How do I load multiple templated config files into a helm chart?

So I am trying to build a helm chart.
in my templates file I've got a file like:
apiVersion: v1
kind: ConfigMap
metadata:
name: config-map
data:
{{ Do something here to load up a set of files | indent 2 }}
I have another directory in my chart: configmaps
where a set of json files, that themselves will have templated variables in them:
a.json
b.json
c.json
Ultimately I'd like to be sure in my chart I can reference:
volumes:
- name: config-a
configMap:
name: config-map
items:
- key: a.json
path: a.json
I had same problem for a few weeks ago with adding files and templates directly to container.
Look for the sample syntax:
apiVersion: v1
kind: ConfigMap
metadata:
name: nginx-configmap-{{ .Release.Name }}
namespace: {{ .Release.Namespace }}
labels:
chart: "{{ .Chart.Name }}-{{ .Chart.Version }}"

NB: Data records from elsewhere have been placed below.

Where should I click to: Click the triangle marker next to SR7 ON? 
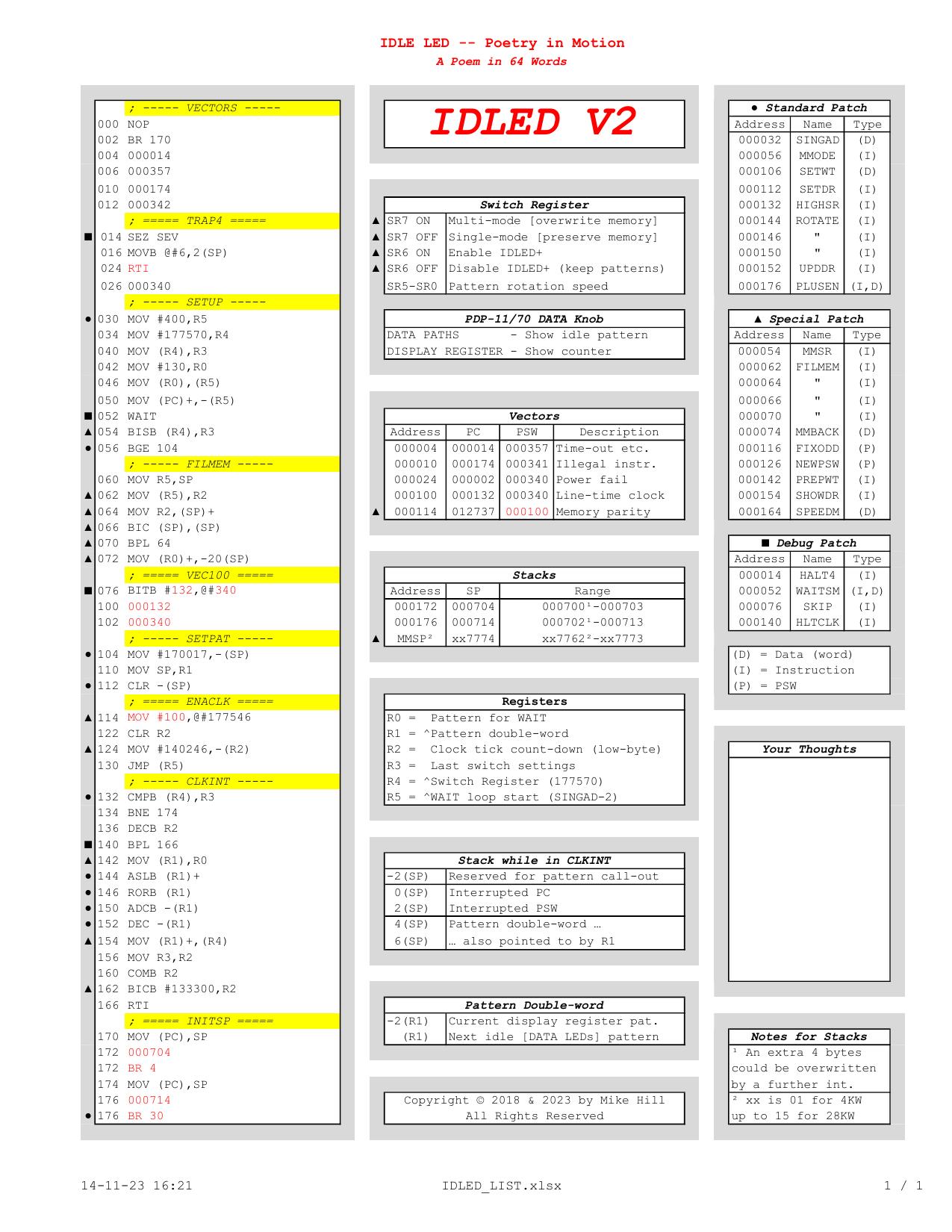coord(376,221)
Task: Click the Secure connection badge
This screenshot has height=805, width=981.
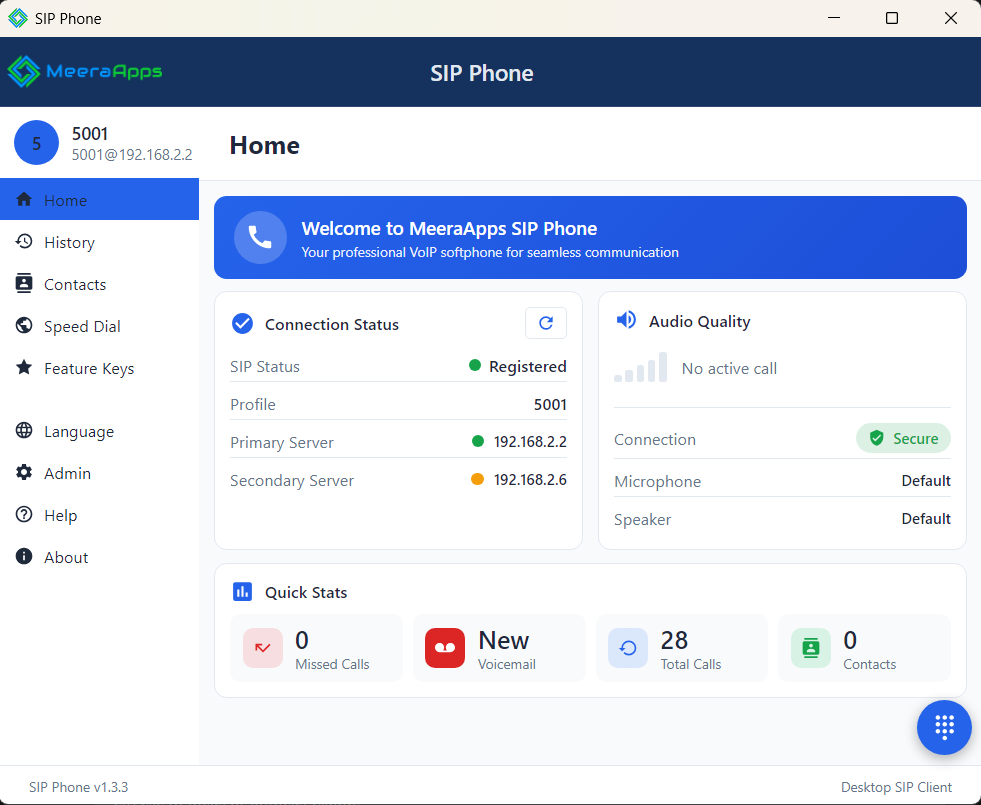Action: pyautogui.click(x=903, y=438)
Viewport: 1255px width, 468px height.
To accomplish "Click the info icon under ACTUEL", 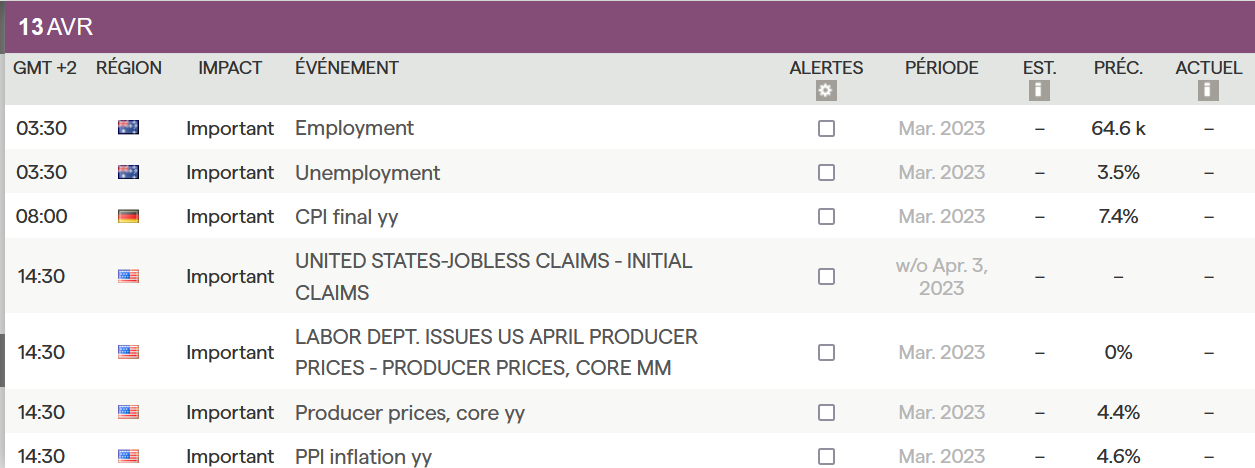I will coord(1208,91).
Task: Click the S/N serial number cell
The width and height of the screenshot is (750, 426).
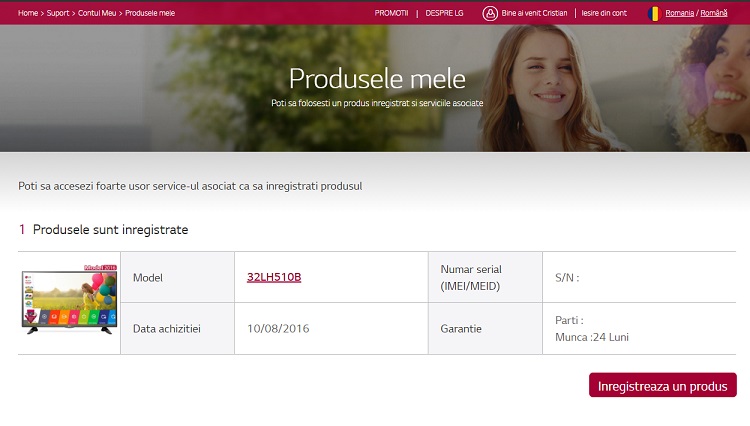Action: pos(567,277)
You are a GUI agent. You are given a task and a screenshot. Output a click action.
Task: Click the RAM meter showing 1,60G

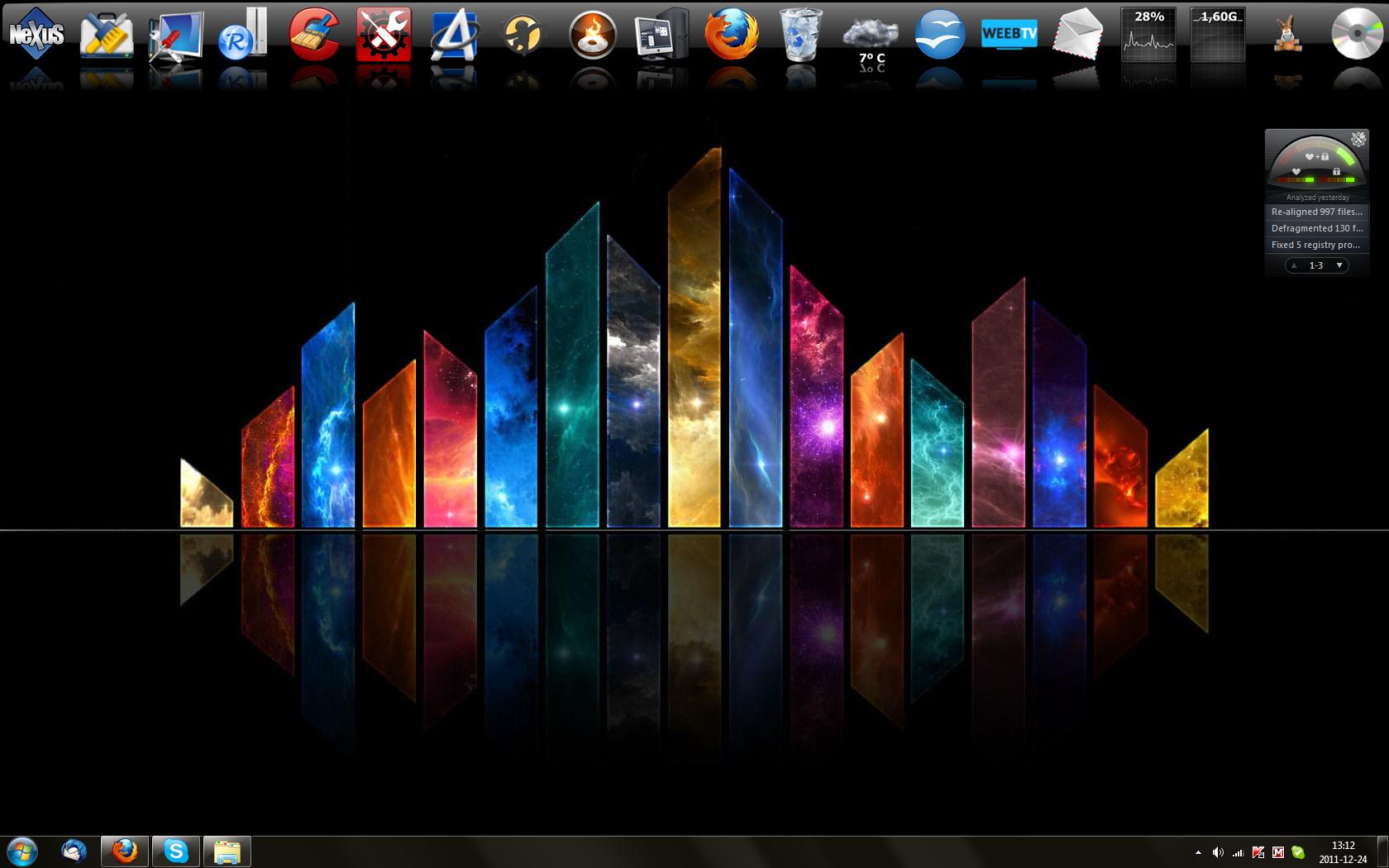click(x=1218, y=35)
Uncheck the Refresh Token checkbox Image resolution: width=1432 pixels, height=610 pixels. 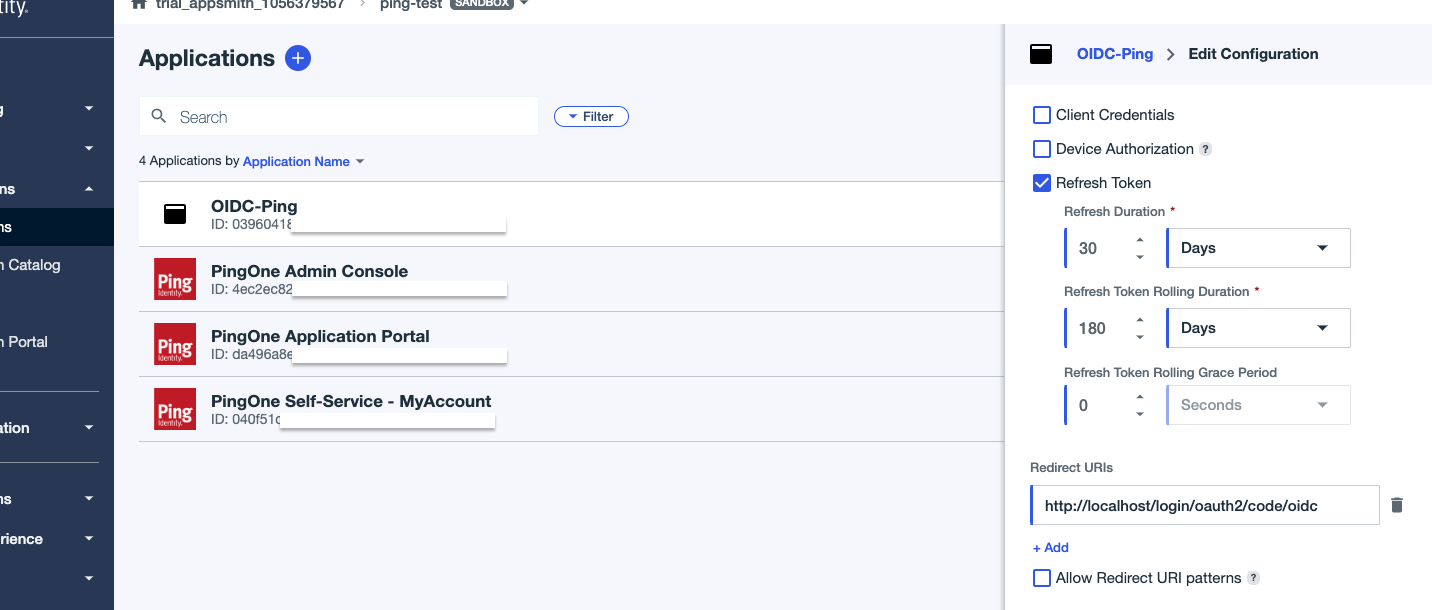(x=1042, y=183)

release: {{ .Release.Name }}
heritage: {{ .Release.Service }}
data:
nginx_conf: {{ tpl (.Files.Get "files/nginx.conf") . | quote }}
ssl_conf: {{ tpl (.Files.Get "files/ssl.conf") . | quote }}
dhparam_pem: {{ .Files.Get "files/dhparam.pem" | quote }}
fastcgi_conf: {{ .Files.Get "files/fastcgi.conf" | quote }}
mime_types: {{ .Files.Get "files/mime.types" | quote }}
proxy_params_conf: {{ .Files.Get "files/proxy_params.conf" | quote }}
Second step is to reference it from deployment:
volumes:
- name: {{ $.Release.Name }}-configmap-volume
configMap:
name:nginx-configmap-{{ $.Release.Name }}
items:
- key: dhparam_pem
path: dhparam.pem
- key: fastcgi_conf
path: fastcgi.conf
- key: mime_types
path: mime.types
- key: nginx_conf
path: nginx.conf
- key: proxy_params_conf
path: proxy_params.conf
- key: ssl_conf
path: ssl.conf
It's actual for now. Here you can find 2 types of importing:
regular files without templating
configuration files with dynamic variables inside
Please do not forget to read official docs:
https://helm.sh/docs/chart_template_guide/accessing_files/
Good luck!
include all files from directory config-dir/, with {{ range ..:
my-configmap.yaml:
apiVersion: v1
kind: ConfigMap
metadata:
name: my-configmap
data:
{{- $files := .Files }}
{{- range $key, $value := .Files }}
{{- if hasPrefix "config-dir/" $key }} {{/* only when in config-dir/ */}}
{{ $key | trimPrefix "config-dir/" }}: {{ $files.Get $key | quote }} {{/* adapt $key as desired */}}
{{- end }}
{{- end }}
my-deployment.yaml
apiVersion: apps/v1
kind: Deployment
...
spec:
template:
...
spec:
containers:
- name: my-pod-container
...
volumeMounts:
- name: my-volume
mountPath: /config
readOnly: true # is RO anyway for configMap
volumes:
- name: my-volume
configMap:
name: my-configmap
# defaultMode: 0555 # mode rx for all
I assume that a.json,b.json,c.json etc. is a defined list and you know all the contents (apart from the bits that you want to set as values through templated variables). I'm also assuming you only want to expose parts of the content of the files to users and not to let the user configure the whole file content. (But if I'm assuming wrong and you do want to let users set the whole file content then the suggestion from #hypnoglow of following the datadog chart seems to me a good one.) If so I'd suggest the simplest way to do it is to do:
apiVersion: v1
kind: ConfigMap
metadata:
name: config-map
data:
a.json:
# content of a.json in here, including any templated stuff with {{ }}
b.json:
# content of b.json in here, including any templated stuff with {{ }}
c.json:
# content of c.json in here, including any templated stuff with {{ }}
I guess you'd like to mount then to the same directory. It would be tempting for cleanliness to use different configmaps but that would then be a problem for mounting to the same directory. It would also be nice to be able to load the files independently using .Files.Glob to be able to reference the files without having to put the whole content in the configmap but I don't think you can do that and still use templated variables in them... However, you can do it with Files.Get to read the file content as a string and the pass that into tpl to put it through the templating engine as #Oleg Mykolaichenko suggests in https://stackoverflow.com/a/52009992/9705485. I suggest everyone votes for his answer as it is the better solution. I'm only leaving my answer here because it explains why his suggestion is so good and some people may prefer the less abstract approach.